**To do:**
1. Reproduce the passage of the essay on the academic boycott of Israel from "To enrich the" to "in Arab countries.", without altering any wording.
2. Supply the text that follows the last sentence of the essay on the academic boycott of Israel, carrying it forward in the same voice.

**Source extract:**
=======
When I was studying at London’s School of Oriental and African Studies a couple of years ago, I fought, as part of my student union, for an academic boycott of Israel — the last stand in a protracted battle over many years. I witnessed young people from the Palestinian diaspora, from our region, from East and West, from all over the world, engaging in relatively free discussion, with none of their arguments rejected as taboo. On the other side, there were arguments from Israelis in the student body, which in comparison appeared weak and tired, predicated as they were on references to the Holocaust, Arab-Palestinian attitudes toward Israel and a hostile view of Islam. The limitations of their discourse reminded me of pro-boycott arguments in our region, where we speak about the “enemies of our faith” and declare Israel a “cancer” or “virus.”

Although the anti-boycott campaign drew its strength primarily from the argument that the university is a space for knowledge production and therefore should not attempt to control or limit knowledge, others responded that the boycott is not about targeting individual academics and their work, but is directed at Israeli academic institutions. This was reinforced by the testimonies of two professors — one Israeli and one Palestinian — who explained that the military is deeply embedded in Israel’s education system and therefore the university plays a role in consolidating the occupation.

To enrich the discussion, the boycott campaign screened Izkor: Slaves of Memory (1991), a documentary by Israeli researcher and director Eyal Sivan. The film deconstructs Israel through an examination of education and it reminded me of a French-American-Israeli film I saw in Paris 10 years ago, The Band’s Visit (2007), which explores the identities of Arab Jews in Israel and the positions of Jews in Arab countries.

That year, I also read texts by a Jewish Israeli academic of Iraqi origins, Ella Shohat, who argues that Zionism — a product of the white European colonial legacy — forced a “new Jewish persona” on Jews of all ethnicities.

By the end of the campaign, SOAS became the first British student union to adopt BDS principles.

We are not in Britain, however, and the discussion we are in dire need of must take place within frameworks that make sense to us, without dismissing everything that is controversial.  

Observing Israel

My work from 2014 to 2016 on a special monthly issue on Palestine by As-Safir newspaper enabled me to observe daily life in Palestine given Israel’s reality, while shielding me from accusations of treason. I explored unusual destinations with friends and colleagues in the 1948 territories and had several conversations over Whatsapp and Skype that deepened my insights. I’ve traveled through Akko and Haifa virtually, I’ve seen the bars and restaurants, the old markets, the gates to the city and the sea. I’ve seen its Israeli and Palestinian inhabitants. And I discovered that the more I observe and engage in conversations, the more acquainted I am with Palestine, and the less afraid I am of Israel.
=======
**Information supplied:**

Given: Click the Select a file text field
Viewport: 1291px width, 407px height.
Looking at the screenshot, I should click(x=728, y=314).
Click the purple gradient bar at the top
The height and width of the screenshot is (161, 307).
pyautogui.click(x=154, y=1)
=======
**Numbered answers:**
1.
To enrich the discussion, the boycott campaign screened Izkor: Slaves of Memory (1991), a documentary by Israeli researcher and director Eyal Sivan. The film deconstructs Israel through an examination of education and it reminded me of a French-American-Israeli film I saw in Paris 10 years ago, The Band’s Visit (2007), which explores the identities of Arab Jews in Israel and the positions of Jews in Arab countries.

2.
By the time As-Safir was shut down in December 2016, I had acquired confidence in my ability to debate with anyone, including those of pan-Arab and Zionist persuasions, without the hesitation or anxiety that this prospect used to bring. Knowledge strengthens. Learning about 1948 Palestine was what helped me overcome the frailty I felt during the Cairo airport experience.

We must strive to understand those who survived 1948 against all odds, and to understand the intricacies of life under occupation without the shallow and insensitive assumption that “Palestinians are the same wherever they are.”

Then comes the most difficult part in the Lebanese context: dealing with 70 years of the state of Israel’s existence and proliferation among us. We are used to attempting to understand it through its relationship to us, or while searching for other reasons to hate it of which there are many. But how can it exist among us if we haven’t deconstructed its manifestations, or delved into its social fabric and listened closely to its discussions?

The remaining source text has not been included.